DIRECTIONS |
[1] Return everything from "If you and I" down to "Ordinance, s. 159A(1))." in the article on Occupy Central, copied word for word.
[2] Translate into French this sentence from the article on Occupy Central: "The first is where the condition is so far-fetched that it negates the intent."

There is growing concern with the public order or obstruction offences that may occur next July 1 from the Occupy Central movement. Could the movement's organisers have already committed criminal offences simply by planning and encouraging others to join in?
If you and I planned an armed robbery of WXYZ bank in Central next summer, we would have committed the offence of conspiracy to rob. This is because we agreed on a course of conduct to be pursued which, if carried out in accordance with our intentions, would necessarily amount to the commission of an offence (Crimes Ordinance, s. 159A(1)).
Does it matter if our intention were conditional, such as only if "the coast is clear" (Lord Nicholls in Saik (2007)), if the Hang Seng Index falls below 19,000, or if the chief executive fails to deliver an acceptable reform proposal for universal suffrage?
The English and Hong Kong position is that such conditionality generally does not matter, except in two situations. The first is where the condition is so far-fetched that it negates the intent. Lord Nicholls gave the example of agreeing to commit an offence "should I succeed in climbing Mount Everest without the use of oxygen". The second exception, as outlined in the English Law Commission's 2007 paper, is where satisfaction of the condition would negate liability for the offence. For instance, agreeing to broadcast on radio only if granted a licence to do so.
But neither exceptions appear to apply to the Occupy Central movement. With its deliberation dates and threat of civil disobedience, the movement appears intent on committing offences, albeit as a last resort, if the chief executive cannot deliver on universal suffrage, which is hardly a fanciful possibility.

DATASET RECORDS |

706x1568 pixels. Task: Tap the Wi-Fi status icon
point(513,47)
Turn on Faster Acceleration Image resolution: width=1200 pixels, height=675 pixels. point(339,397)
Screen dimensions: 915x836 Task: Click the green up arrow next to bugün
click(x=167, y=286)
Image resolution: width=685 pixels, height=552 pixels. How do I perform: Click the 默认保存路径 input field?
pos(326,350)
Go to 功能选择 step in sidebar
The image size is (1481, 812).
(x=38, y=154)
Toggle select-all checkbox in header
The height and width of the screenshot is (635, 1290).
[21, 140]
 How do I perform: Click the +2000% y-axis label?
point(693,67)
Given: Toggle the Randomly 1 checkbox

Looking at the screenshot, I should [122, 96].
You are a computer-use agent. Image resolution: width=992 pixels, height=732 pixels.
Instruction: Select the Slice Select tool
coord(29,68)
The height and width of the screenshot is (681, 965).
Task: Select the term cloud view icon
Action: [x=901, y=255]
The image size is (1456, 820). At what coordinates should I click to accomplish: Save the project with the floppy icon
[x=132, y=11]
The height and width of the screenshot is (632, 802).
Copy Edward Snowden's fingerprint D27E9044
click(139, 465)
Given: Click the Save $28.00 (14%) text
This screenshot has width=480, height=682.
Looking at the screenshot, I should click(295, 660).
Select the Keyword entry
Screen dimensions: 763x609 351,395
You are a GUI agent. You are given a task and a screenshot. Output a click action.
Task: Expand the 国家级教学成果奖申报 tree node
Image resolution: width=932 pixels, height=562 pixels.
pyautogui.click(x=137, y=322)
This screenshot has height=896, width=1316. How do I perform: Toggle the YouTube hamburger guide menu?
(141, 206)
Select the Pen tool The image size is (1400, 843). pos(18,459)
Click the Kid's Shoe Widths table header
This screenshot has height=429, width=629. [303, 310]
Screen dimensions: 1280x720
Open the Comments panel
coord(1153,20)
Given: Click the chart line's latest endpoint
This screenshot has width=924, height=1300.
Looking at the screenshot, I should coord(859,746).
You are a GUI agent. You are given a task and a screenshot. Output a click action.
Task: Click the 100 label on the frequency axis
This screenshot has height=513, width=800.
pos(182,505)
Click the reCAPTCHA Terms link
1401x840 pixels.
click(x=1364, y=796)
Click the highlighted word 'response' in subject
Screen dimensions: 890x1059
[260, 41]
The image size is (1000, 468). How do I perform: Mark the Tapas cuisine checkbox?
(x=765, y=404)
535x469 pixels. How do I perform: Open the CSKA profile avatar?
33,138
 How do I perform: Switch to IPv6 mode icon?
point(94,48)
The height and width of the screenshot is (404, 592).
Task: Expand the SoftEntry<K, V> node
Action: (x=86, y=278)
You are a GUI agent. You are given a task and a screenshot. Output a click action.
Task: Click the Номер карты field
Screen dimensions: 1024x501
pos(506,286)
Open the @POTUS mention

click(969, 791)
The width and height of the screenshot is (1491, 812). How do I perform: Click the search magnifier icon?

ANSWER LIST |
[1]
If you and I planned an armed robbery of WXYZ bank in Central next summer, we would have committed the offence of conspiracy to rob. This is because we agreed on a course of conduct to be pursued which, if carried out in accordance with our intentions, would necessarily amount to the commission of an offence (Crimes Ordinance, s. 159A(1)).

[2] Le premier est celui où la condition est si invraisemblable qu'elle annule l'intention.